Started with a pre-wash of Bilt Hamber Auto Foam, followed with a 2BM wash with Auto Finesse Lather. Then carried out a full decontamination of the paintwork and wheels, Korrosol was used on the paint work and alloys, even a brand new car showed quite a lot of purple reaction surprisingly!

Followed this with a fresh bucket of lather and clayed all the glass and paintwork with a G3 clay mitt. The car was then polished with a new product I had to try out from a local scottish company, Bonnymans Nano Polish was very good stuff, a little product spread a very long way but it did require a little more effort than usual to remove do to this. This gave me the perfect base for a coat of Auto Finesse Power Seal and the wheels were then protected with a coat of Mint rims.

The exhaust was given a light buff with some Auto Finesse Mercury metal polish which really brought some shine out on the stainless steel Monza. Finishing touch to the tyres with some KKD tyresol which is basically a much better megs endurance, spreads much easier and not as greasy on application with a nice shine 8)

Next to do in the coming days is to fully prep and seal the glass with Nanolex premium glass sealant, get another coat of mint rims on the alloys and top the sealant of with a coat of WaxAddict Quartz to complete & prepare the car for the coming winter.

These sum up why I went with my spec choices. The seats and the black paint are about as hard as it comes to keeping them looking good, I am more than up to the challenge as you can see, when the car is freshly detailed, looks absolutely brilliant, the reward for your work on this paint is brilliant  Also got my first mods on, the Italian spoiler sticker and the powered by (Abarth scorpion) on the dash  Love the spoiler sticker, think it's very classy!

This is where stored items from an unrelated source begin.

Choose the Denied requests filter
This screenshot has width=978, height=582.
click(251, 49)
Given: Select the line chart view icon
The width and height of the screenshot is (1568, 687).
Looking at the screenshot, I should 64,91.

The last photo was a little scenic one I managed to capture while putting the car through it's paces on a private road.


----------



## Ads_ClioV6 (Apr 27, 2014)

Very smart and i always love your honest product reviews.Stunning how much are these editions Brian?

Alex


----------



## JBirchy (Oct 9, 2010)

Looks magic Brian, enjoy!


----------



## enc (Jan 25, 2006)

wee pocket rocket right there !!


----------



## ibiza55 (Feb 22, 2008)

Lovely jubbly, nice wee motor.


----------



## chris.t (Jan 18, 2014)

Nice little beast you have there


----------



## Zetec-al (Feb 28, 2011)

Good read and nice car!


----------



## sonny (Feb 26, 2008)

That looks epic, nice car


----------



## Daffy (Dec 15, 2005)

That is a proper set of anchors. Like the colour with the brakes looks cracking.


----------



## gally (May 25, 2008)

Brilliant stuff, have such a love for the 500 Abarth. 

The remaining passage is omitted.